Text passage:
Article Search

Here you can search for articles that have been published in our newsletter. Our newsletter is primarily written by and for prisoners, their friends, and families. You can receive a paper copy at your home (or send one to your relative or friend in prison). We request a donation of $20 or more for four issues to help cover editing, printing, and mailing costs.

Please visit our archive if you would like to download pdf versions of our past issues.



×

Click on an article's title to see the full text.

Jul 15, 2015

More On Mass Actions

Jose H. Villarreal, PBSP

keywords:

From Prison Focus Issue 46

I recently heard about the mass actions going on out in society
to raise awareness about the upcoming court date [for Ashker class action].
It’s important that people outside of SHU, and outside of
prison for that matter, get involved in our efforts because on
some level what we are going through affects everyone. So
in that sense participation is key.
The recent monthly actions have been held on the 23rd
of each month where folks have been raising awareness out
on the streets. The idea of involving people in the anti-SHU
or anti-solitary struggle is important, but I think it’s [also]
important to cast our net wide in order to build momentum.
I think after the court date in December that people exploring
ways to better get folks on the streets involved in prison
struggles for human rights start thinking of creating a day of
action which is more inclusive of various prisoners, not just a
certain demographic. It is understandable that we keep focus
on SHU and ad seg prisoners, but the issue of prison oppression
is scaling the walls of the maximum security prisoner
whether we like it or not. The struggle for prisoners’ rights,
or prison reform is stretching out to other prisons and even
other states.
A day designated at prisoners’ Human Rights Day should
be a day that includes prisoners throughout the U.S. and in
every prison. It should be a day which has historically represented
prisoners struggling for justice, a day which represents
all prisoners struggling against state repression. As I
scoured various dates the only one which signifi es this the
most is September 9th, the date of the Attica Uprising where
all prisoner rose up against the state to reclaim their humanity.
The date of September 9th would be inclusive of all prisoners
throughout the U.S. and can be used to highlight the
history of prisoners in the U.S. not just suffering oppression,
but resisting as a class against the state. It would get wider
swath of people to get involved and take notice about not just
solitary or SHU issues, but for prisoners in general. It would
open up these efforts to a larger audience than just the current
friends and family of SHU prisoners. Our sights should be
set on shooting for a complete U.S. prison-wide movement
for change.

Material provided:
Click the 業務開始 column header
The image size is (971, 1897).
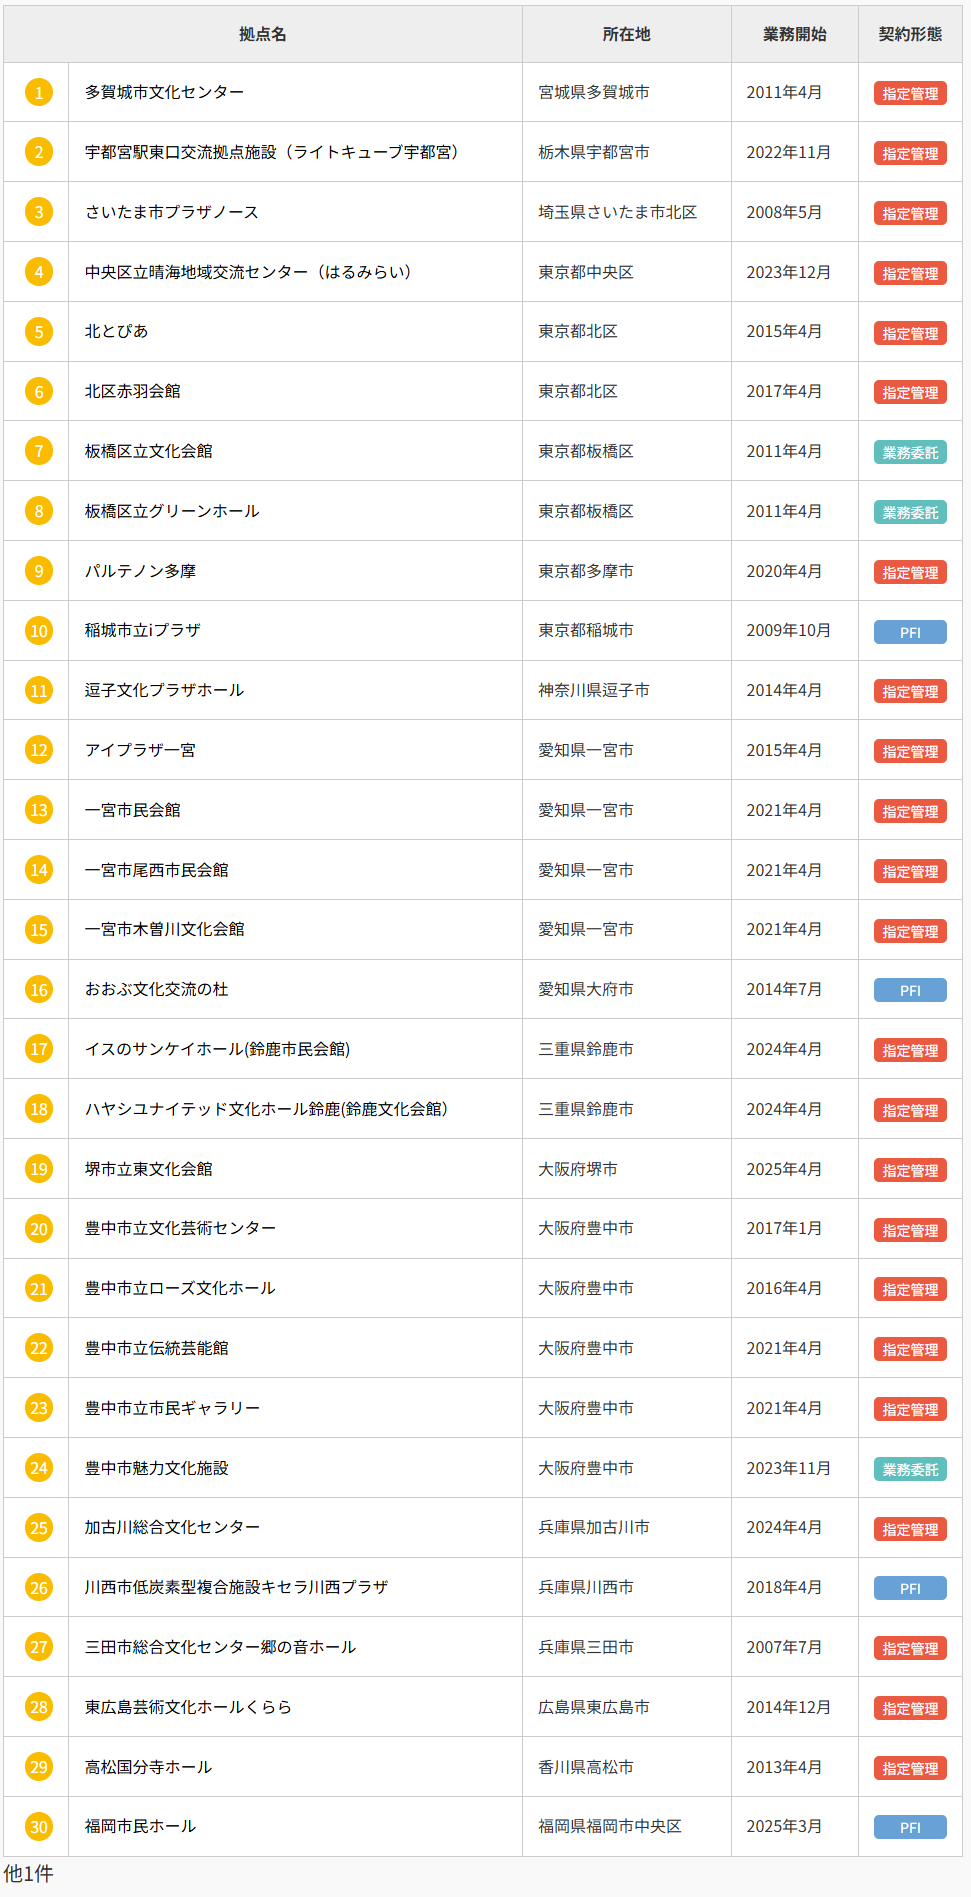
* * *
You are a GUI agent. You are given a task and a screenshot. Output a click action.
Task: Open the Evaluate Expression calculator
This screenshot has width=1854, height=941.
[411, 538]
==
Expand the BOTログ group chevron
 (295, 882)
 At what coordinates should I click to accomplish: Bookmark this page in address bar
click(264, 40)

Exercise: Rewrite the article on mass actions from "From Prison Focus" up to and including "Ashker class action].", swapping "mass actions" for "mass protests".

Task output:
From Prison Focus Issue 46

I recently heard about the mass protests going on out in society
to raise awareness about the upcoming court date [for Ashker class action].